I suppose it is a form of going "on tilt".  I get frustrated with not getting goods cards, so I wind up shoving a bunch of chips into the pot when I get a good starting hand, then following up with bluffs that have little chance of success when I miss.  Usuallly the other guy has the hand I am representing with my bluff.  My thinking seems to go like this:
I need to bet to make that flush draw pay to get there.  Now that the flush draw came in, I'll bluff like I got there, and I get called by the guy that actually did.

 Great read, huh?  It's almost as good as my squeeze play.  A squeeze play is made when an aggressive player makes a standard raise and gets a call, the squeezer (usually in the small or big blind) is last to act and makes a raise of four to five times the size of the original raise.  When it works, the original raiser is someone who often raises light and has a big range.  The assumption is that the caller has a weak holding because he would have re-raised with a strong hand.  When successful, they both fold.  It is kind of a corollary to the idea that if someone raises from the big or small blind, they should have a very powerful hand like a pair of Aces, Kings or Queens in the hole because why else would a player be willing to play the hand, now with a big re-raised pot, out of position?
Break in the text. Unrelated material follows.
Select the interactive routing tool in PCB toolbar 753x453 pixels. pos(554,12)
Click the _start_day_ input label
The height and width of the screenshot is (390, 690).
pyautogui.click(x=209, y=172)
I've got to play with better discipline and make better decisions.  I need to pick my spots better and when the situation doesn't fit, walk away rather than talking myself into trying to get lucky.  At the table, it is tough to do.  I sit and watch pot after pot pushed to hands that I would never play.  It's tough to play against the Push Monkeys, but while those guys seem to steal a lot of pots, they also go broke a lot.  They suffer big swings.  I just need to figure out how to scoop up my share when they have a downswing and avoid them when they are on a rush.  But careful, because even the Push Monkeys get Aces occasionally.